THURSDAY, MAY 3: A tourist from New York was today fined $4,000 for bringing in 26 grams of drugs and a pipe.
Robert Gimach, 43, pleaded guilty to possession of 19.43 grams of cannabis, 7.5 grams of cannabis resin and a pipe fitted for the use in connection with a controlled drug.
Crown counsel Cindy Clarke told the court Gimach and his wife were passengers on the Norwegian Star that arrived in Dockyard on May 2.
At 9:37 that morning, customs officers were conducting searches of the ship.
They went to the defendant’s cabin and a sniffer dog alerted them to the safe.
Inside the safe were four plastic bags of plantlike material and a glass pipe.
Police came to the ship and Gimach was arrested.
He told officers: “I’m really sorry to put you through this.

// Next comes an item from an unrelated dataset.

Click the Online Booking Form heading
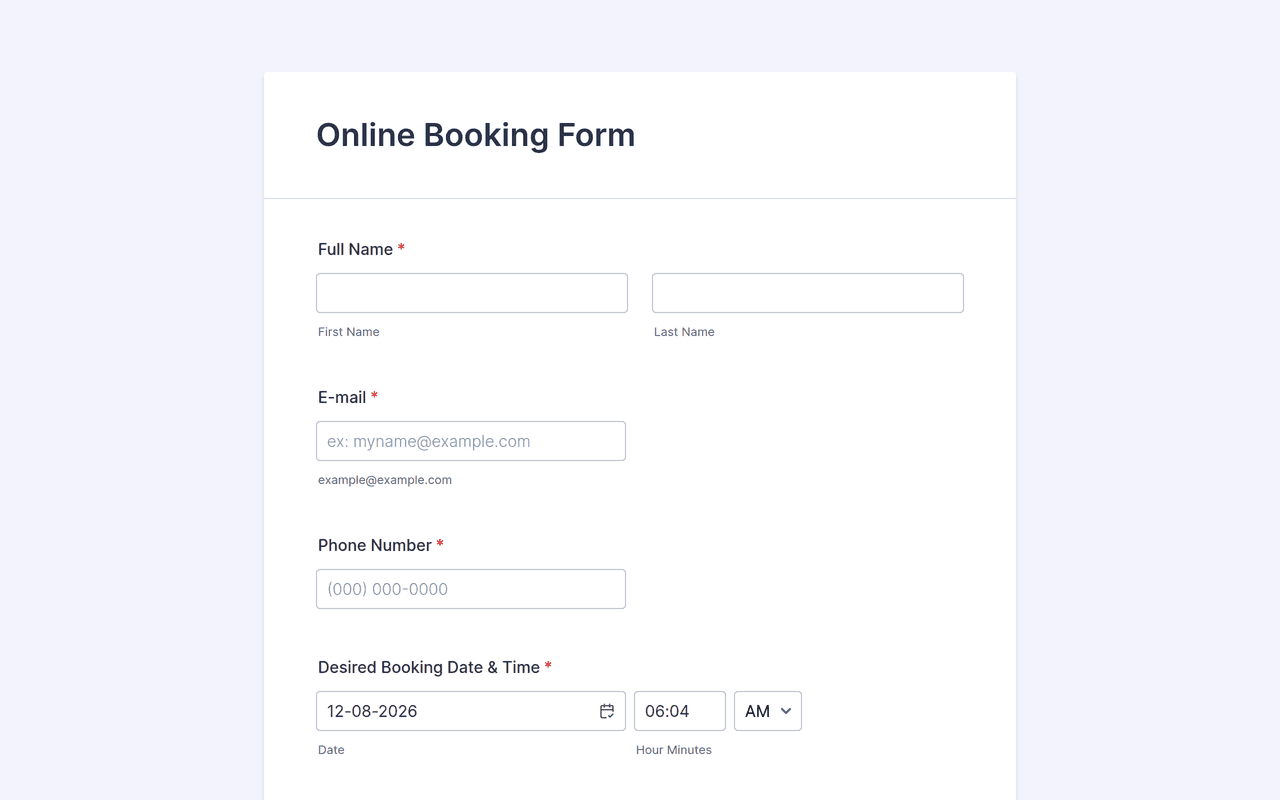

“They are mine, my wife’s going to kill me.”
Addressing the court, Gimach said: “I just want to apologise for bringing this matter before you.
“It’s embarrassing and I apologise to the court, the government, the police, customs and the ship as well.
“Ignorance is not excused but I wasn’t aware of the ramifications and the repercussions.”
Senior Magistrate Archibald Warner then asked him if he knew what the penalties were in New York.
Gimach said he didn’t.
Mr Warner then questioned why Gimach had been charged with simple possession instead of importation or possession with intent because of the amount.
“Although the courts are separate from the prosecuting authority, there is a synergy yet still between the two and that synergy is there so that everybody operates on the same page.”
In Bermuda, 20 grams of cannabis is usually possession with intent to supply.
He continued: “I’m just saying that when one considers the difficulty in sentencing in this type of situations, one must be very careful with how people are charged.”
Ms Clarke said the maximum fine for simple possession is $1,000, but said an alternative could be a “global fine” on the drug equipment charge.
The maximum fine for that is $500,000.
However, defendants are usually charged $500 for possession of drug equipment, Mr Warner said.
Ms Clarke suggested Mr Warner give Gimach a larger fine for count three that pertained to all the charges.
Mr Warner said: “A fine in these circumstance or the fine that is available is inadequate.”
Leo Mills, acting as duty counsel said: “What I would say is that obviously the defendant has admitted his guilt for having the drug in his possession.
“He recognises the difficulty he faces in regards to the amount he had.
“I am instructed it was for personal use.”
Mr Warner gave Gimach a $1,000 fine for each drug charge and a $2,000 fine for the pipe to be paid forthwith.